_TASK PROMPT:_
Copy out the records that follow, leaving every character as it is.

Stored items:
########
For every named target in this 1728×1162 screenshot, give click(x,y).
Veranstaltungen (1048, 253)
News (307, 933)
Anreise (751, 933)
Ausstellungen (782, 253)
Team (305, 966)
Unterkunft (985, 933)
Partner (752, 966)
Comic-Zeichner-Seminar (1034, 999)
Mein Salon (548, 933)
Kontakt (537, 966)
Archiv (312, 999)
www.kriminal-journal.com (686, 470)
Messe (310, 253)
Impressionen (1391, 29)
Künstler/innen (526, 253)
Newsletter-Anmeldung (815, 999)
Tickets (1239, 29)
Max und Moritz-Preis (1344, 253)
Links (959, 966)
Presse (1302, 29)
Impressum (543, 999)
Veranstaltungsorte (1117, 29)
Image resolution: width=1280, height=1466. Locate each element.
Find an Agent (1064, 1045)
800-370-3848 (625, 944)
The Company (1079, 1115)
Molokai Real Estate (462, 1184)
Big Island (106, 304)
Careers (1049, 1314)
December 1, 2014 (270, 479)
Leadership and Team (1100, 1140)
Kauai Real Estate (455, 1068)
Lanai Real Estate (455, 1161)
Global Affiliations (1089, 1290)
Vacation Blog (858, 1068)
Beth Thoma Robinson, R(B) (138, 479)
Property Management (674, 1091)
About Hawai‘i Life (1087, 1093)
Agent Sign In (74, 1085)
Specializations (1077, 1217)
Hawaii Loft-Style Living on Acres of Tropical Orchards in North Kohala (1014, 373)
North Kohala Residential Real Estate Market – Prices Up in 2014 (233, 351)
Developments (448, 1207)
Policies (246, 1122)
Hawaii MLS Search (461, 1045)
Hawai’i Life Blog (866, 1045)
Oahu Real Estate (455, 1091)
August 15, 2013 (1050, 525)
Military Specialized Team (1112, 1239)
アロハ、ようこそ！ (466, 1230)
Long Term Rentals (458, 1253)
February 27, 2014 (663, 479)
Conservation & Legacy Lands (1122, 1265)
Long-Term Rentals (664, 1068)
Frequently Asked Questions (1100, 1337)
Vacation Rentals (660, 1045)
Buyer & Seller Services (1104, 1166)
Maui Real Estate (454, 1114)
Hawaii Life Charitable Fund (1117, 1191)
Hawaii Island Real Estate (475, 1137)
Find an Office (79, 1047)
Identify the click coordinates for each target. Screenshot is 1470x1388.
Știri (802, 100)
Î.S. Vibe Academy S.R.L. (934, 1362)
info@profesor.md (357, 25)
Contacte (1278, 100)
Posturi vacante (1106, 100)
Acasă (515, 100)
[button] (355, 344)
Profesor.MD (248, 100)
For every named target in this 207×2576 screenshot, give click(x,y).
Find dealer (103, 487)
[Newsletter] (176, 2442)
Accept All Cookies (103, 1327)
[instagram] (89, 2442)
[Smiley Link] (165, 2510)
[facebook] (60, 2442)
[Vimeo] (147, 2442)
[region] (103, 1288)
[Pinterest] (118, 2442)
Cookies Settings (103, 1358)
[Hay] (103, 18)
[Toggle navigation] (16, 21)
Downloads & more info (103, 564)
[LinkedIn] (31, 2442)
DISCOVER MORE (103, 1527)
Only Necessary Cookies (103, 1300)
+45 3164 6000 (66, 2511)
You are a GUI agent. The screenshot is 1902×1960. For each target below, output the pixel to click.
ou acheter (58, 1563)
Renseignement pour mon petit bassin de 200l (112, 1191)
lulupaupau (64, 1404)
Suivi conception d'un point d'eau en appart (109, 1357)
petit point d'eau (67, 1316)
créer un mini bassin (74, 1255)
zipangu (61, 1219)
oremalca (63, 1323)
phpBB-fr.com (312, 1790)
########
_SOLUTION FOR THIS PROBLEM:_
For every named target in this 1728×1162 screenshot, give click(x,y).
Veranstaltungen (1048, 253)
News (307, 933)
Anreise (751, 933)
Ausstellungen (782, 253)
Team (305, 966)
Unterkunft (985, 933)
Partner (752, 966)
Comic-Zeichner-Seminar (1034, 999)
Mein Salon (548, 933)
Kontakt (537, 966)
Archiv (312, 999)
www.kriminal-journal.com (686, 470)
Messe (310, 253)
Impressionen (1391, 29)
Künstler/innen (526, 253)
Newsletter-Anmeldung (815, 999)
Tickets (1239, 29)
Max und Moritz-Preis (1344, 253)
Links (959, 966)
Presse (1302, 29)
Impressum (543, 999)
Veranstaltungsorte (1117, 29)
Image resolution: width=1280, height=1466. Locate each element.
Find an Agent (1064, 1045)
800-370-3848 (625, 944)
The Company (1079, 1115)
Molokai Real Estate (462, 1184)
Big Island (106, 304)
Careers (1049, 1314)
December 1, 2014 (270, 479)
Leadership and Team (1100, 1140)
Kauai Real Estate (455, 1068)
Lanai Real Estate (455, 1161)
Global Affiliations (1089, 1290)
Vacation Blog (858, 1068)
Beth Thoma Robinson, R(B) (138, 479)
Property Management (674, 1091)
About Hawai‘i Life (1087, 1093)
Agent Sign In (74, 1085)
Specializations (1077, 1217)
Hawaii Loft-Style Living on Acres of Tropical Orchards in North Kohala (1014, 373)
North Kohala Residential Real Estate Market – Prices Up in 2014 (233, 351)
Developments (448, 1207)
Policies (246, 1122)
Hawaii MLS Search (461, 1045)
Hawai’i Life Blog (866, 1045)
Oahu Real Estate (455, 1091)
August 15, 2013 (1050, 525)
Military Specialized Team (1112, 1239)
アロハ、ようこそ！ (466, 1230)
Long Term Rentals (458, 1253)
February 27, 2014 (663, 479)
Conservation & Legacy Lands (1122, 1265)
Long-Term Rentals (664, 1068)
Frequently Asked Questions (1100, 1337)
Vacation Rentals (660, 1045)
Buyer & Seller Services (1104, 1166)
Maui Real Estate (454, 1114)
Hawaii Life Charitable Fund (1117, 1191)
Hawaii Island Real Estate (475, 1137)
Find an Office (79, 1047)
Identify the click coordinates for each target. Screenshot is 1470x1388.
Știri (802, 100)
Î.S. Vibe Academy S.R.L. (934, 1362)
info@profesor.md (357, 25)
Contacte (1278, 100)
Posturi vacante (1106, 100)
Acasă (515, 100)
[button] (355, 344)
Profesor.MD (248, 100)
For every named target in this 207×2576 screenshot, give click(x,y).
Find dealer (103, 487)
[Newsletter] (176, 2442)
Accept All Cookies (103, 1327)
[instagram] (89, 2442)
[Smiley Link] (165, 2510)
[facebook] (60, 2442)
[Vimeo] (147, 2442)
[region] (103, 1288)
[Pinterest] (118, 2442)
Cookies Settings (103, 1358)
[Hay] (103, 18)
[Toggle navigation] (16, 21)
Downloads & more info (103, 564)
[LinkedIn] (31, 2442)
DISCOVER MORE (103, 1527)
Only Necessary Cookies (103, 1300)
+45 3164 6000 (66, 2511)
You are a GUI agent. The screenshot is 1902×1960. For each target below, output the pixel to click.
ou acheter (58, 1563)
Renseignement pour mon petit bassin de 200l (112, 1191)
lulupaupau (64, 1404)
Suivi conception d'un point d'eau en appart (109, 1357)
petit point d'eau (67, 1316)
créer un mini bassin (74, 1255)
zipangu (61, 1219)
oremalca (63, 1323)
phpBB-fr.com (312, 1790)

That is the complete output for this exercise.